Le ténor se souvient aussi d'une scène à laquelle il a assisté avec un chef d'orchestre: "A un moment donné, le premier violon pose son violon et se jette sur lui pour lui casser la figure. A priori, il y avait des éléments de langage ou une ambiance tellement tendue créée par le chef qu'effectivement, à ce moment-là, l'orchestre s'est rebellé", se remémore  Emiliano Gonzalez. "Et pour moi, c'était très compliqué de pouvoir expliquer quoi que ce soit, comme l'immense majorité de mes collègues."

Une nouvelle génération

Rencontrée à l'occasion de la présentation de l'opéra Don Carlos au Grand Théâtre de Genève, la metteuse en scène Lydia Steier confirme que certaines situations peuvent devenir intolérables. Elle reconnaît des tensions, des comportements parfois inadéquats dans un milieu, l'opéra, très pyramidal, très autoritaire.

Le mouvement Metoo a amené beaucoup de changements (...).
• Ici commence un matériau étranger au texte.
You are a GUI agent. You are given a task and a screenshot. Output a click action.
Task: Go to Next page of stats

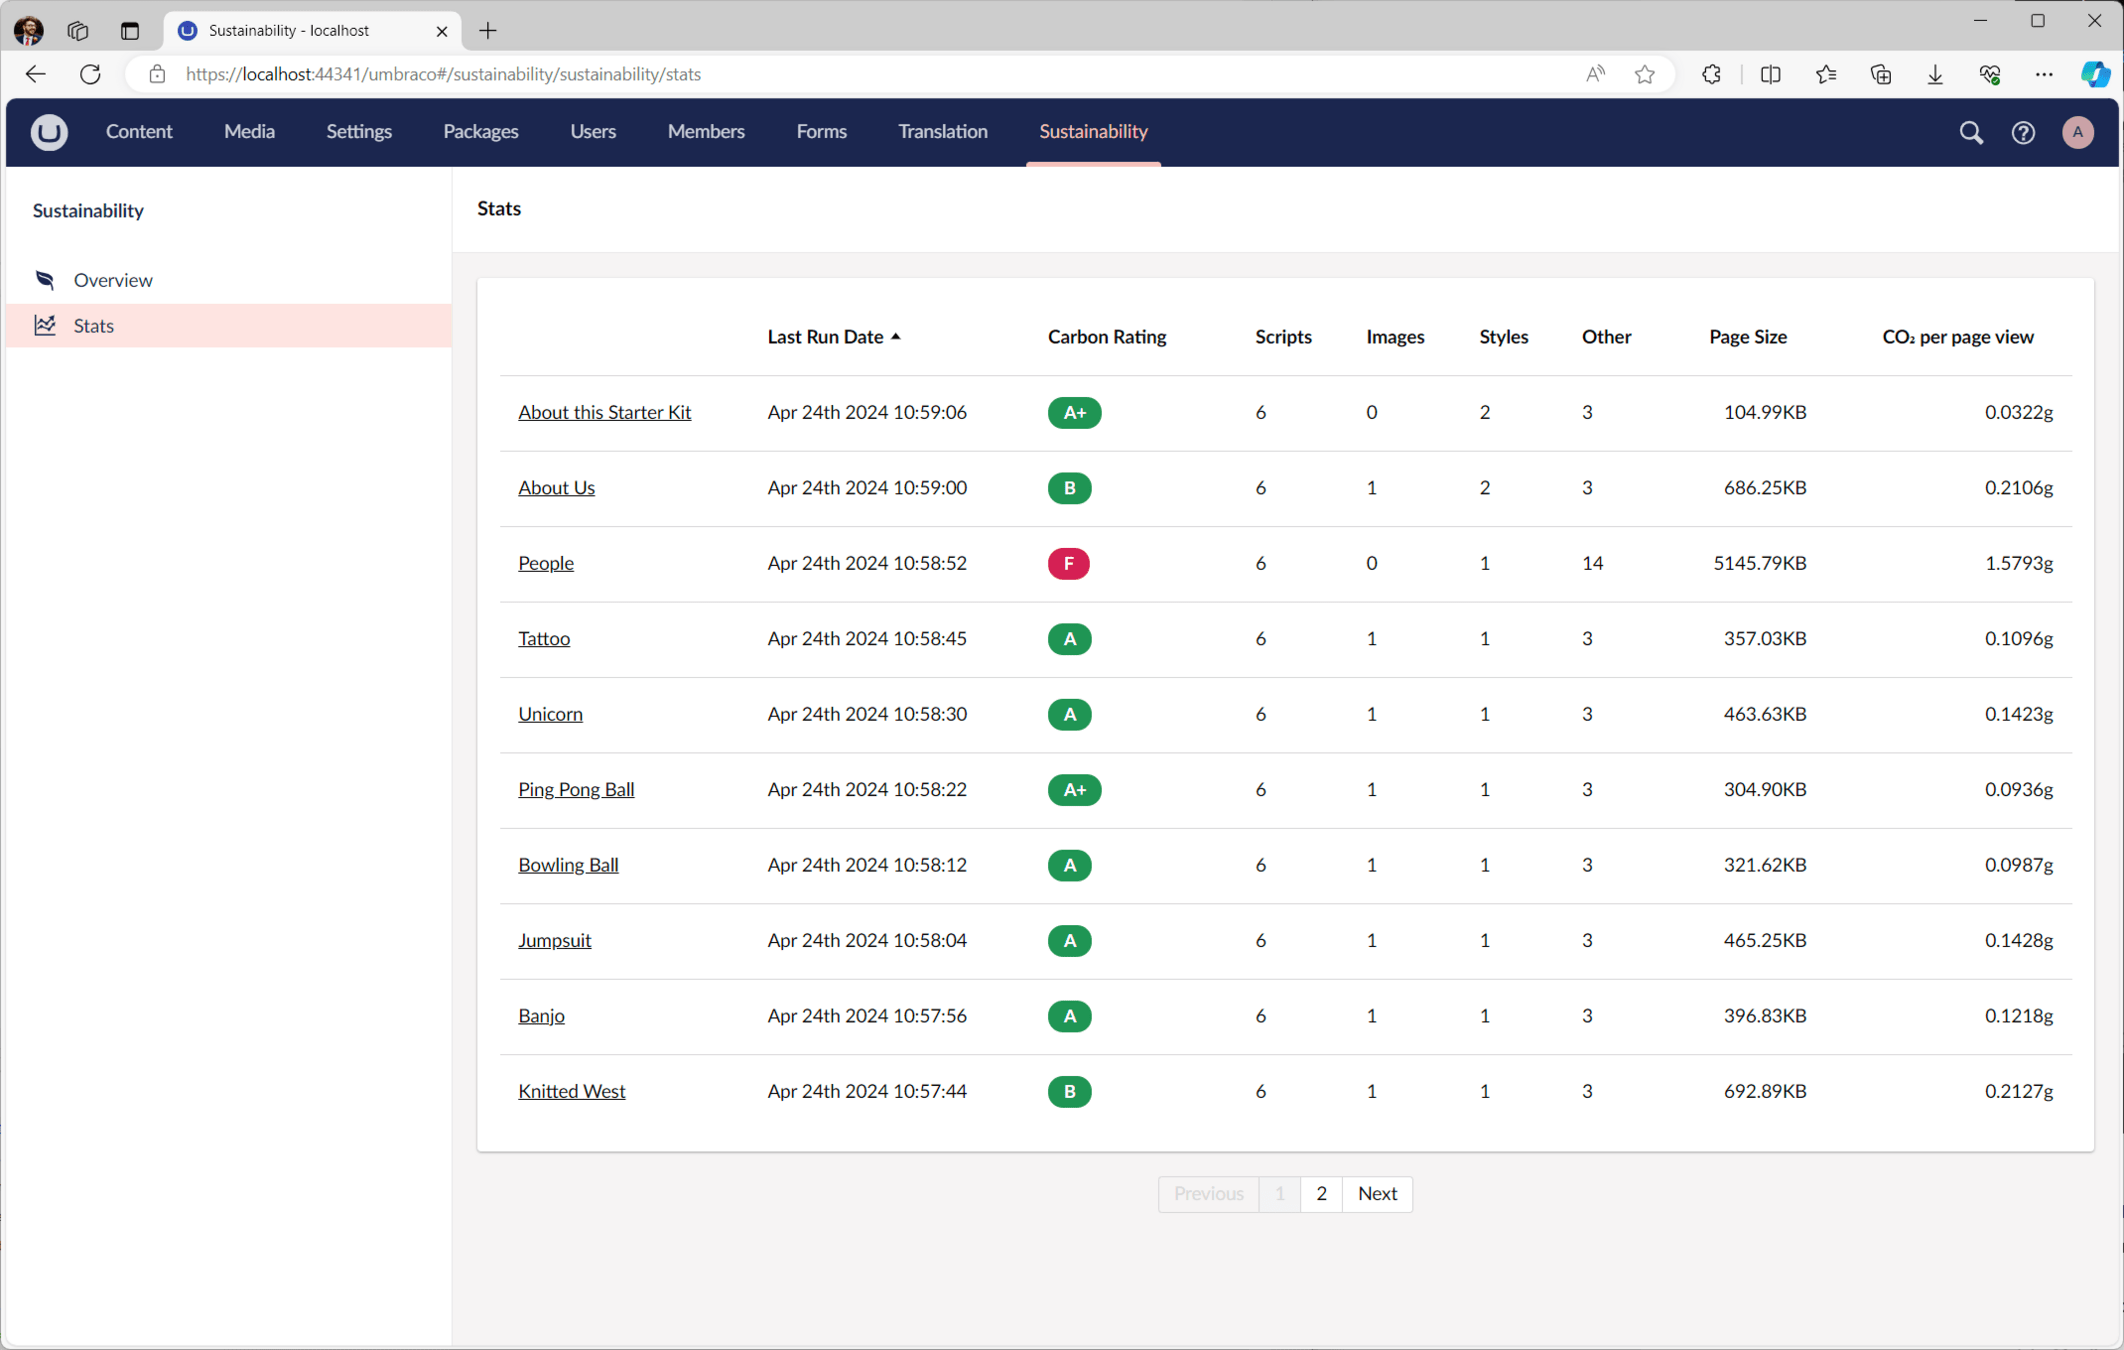coord(1376,1193)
La branche est en train de changer et c'est très positif

Lydia Steier, metteuse en scène

"La violence, ça ne va vraiment pas, les crises colériques ou les humiliations intentionnelles de personnes, non plus", regrette la metteuse en scène.

"Ce n'est pas constructif artistiquement, ni acceptable humainement. Le mouvement Metoo a amené beaucoup de changements, une nouvelle génération qui recherche plus d'équilibre entre autorité et liberté. La branche est en train de changer et c'est très positif", ajoute encore Lydia Steier.

Protéger les équipes

Le directeur du théâtre de Carouge, Jean Liermier, accueille régulièrement des productions internationales. L'essentiel pour lui est de protéger l'intégrité de ses équipes. Il estime que c'est une question de bon sens.
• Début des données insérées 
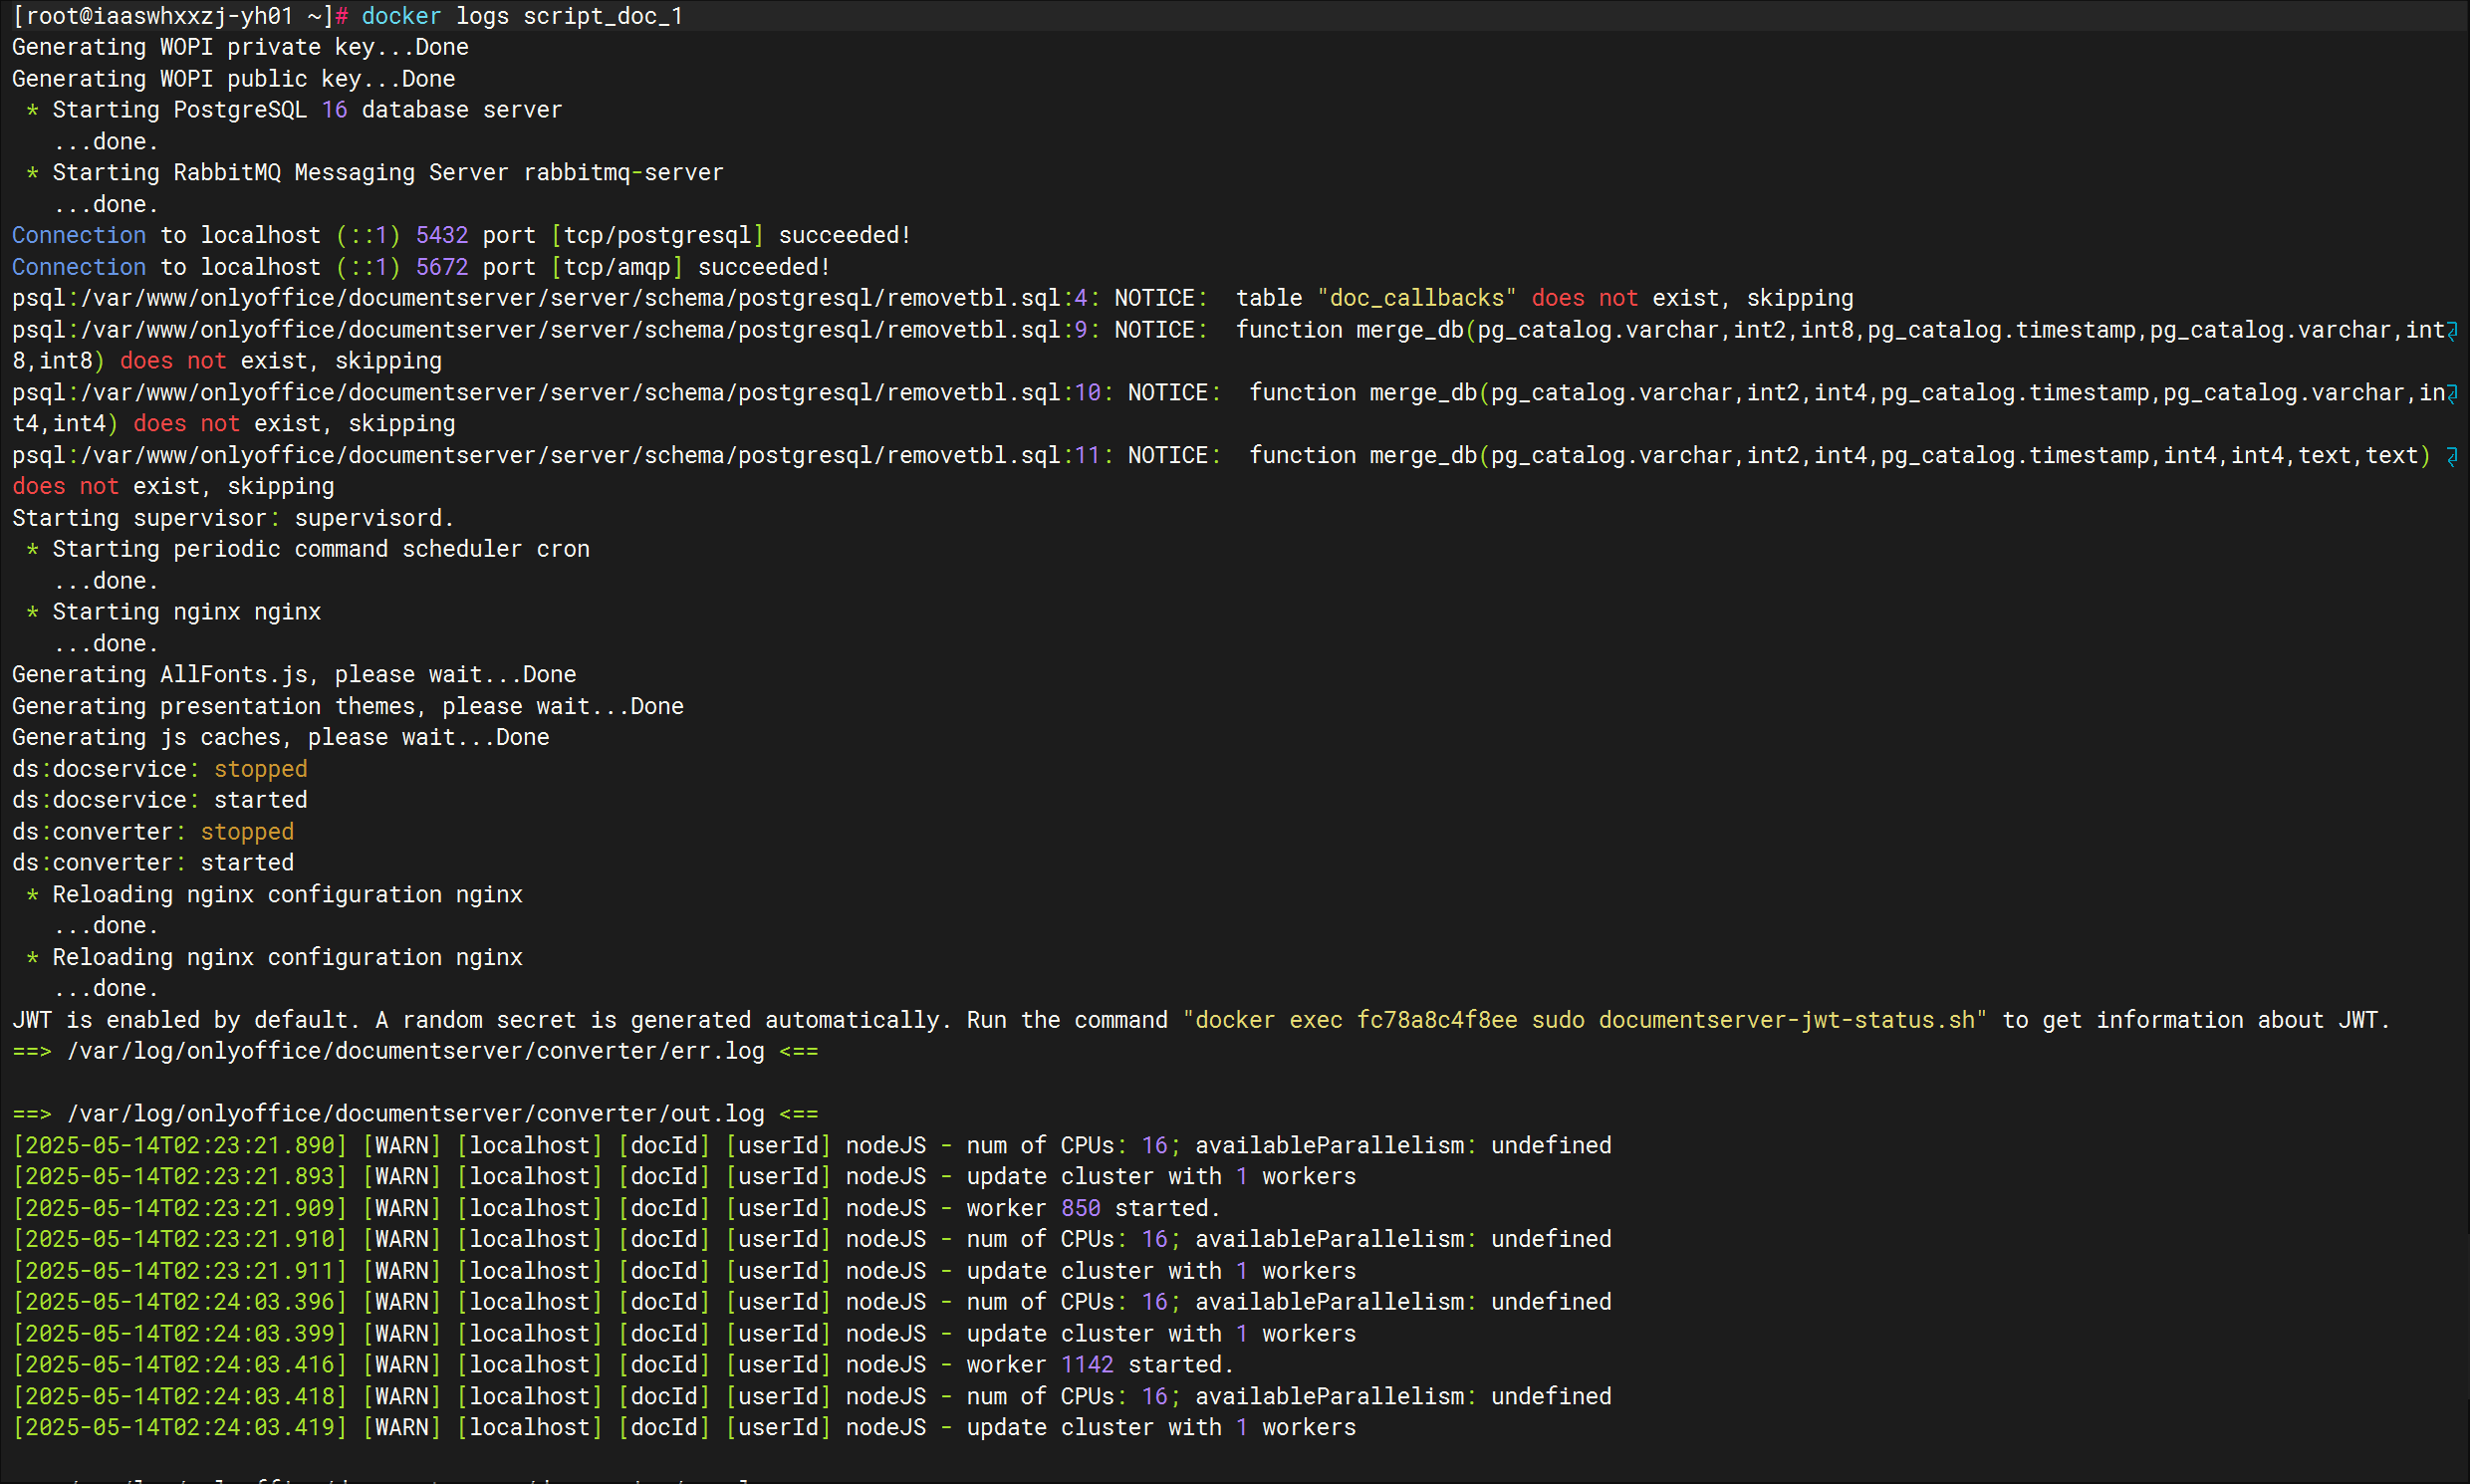
Task: Click green asterisk before Starting RabbitMQ
Action: pyautogui.click(x=32, y=174)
"Qu'un metteur en scène ou un chef d'orchestre puisse gifler quelqu'un, c'est juste inadmissible et ça s'appelle une faute grave. On a mis en place avec la fédération romande des arts de la scène une personne de confiance. Chaque membre des équipes peut la solliciter de façon anonyme et lui faire part de son problème pour qu'il soit réglé", détaille Jean Liermier.

Malgré l'évolution en cours, il reste très difficile de dénoncer certains actes sur les grandes scènes internationales - ou les plus petites - sans mettre en danger sa propre carrière. Beaucoup préfèrent encore se taire.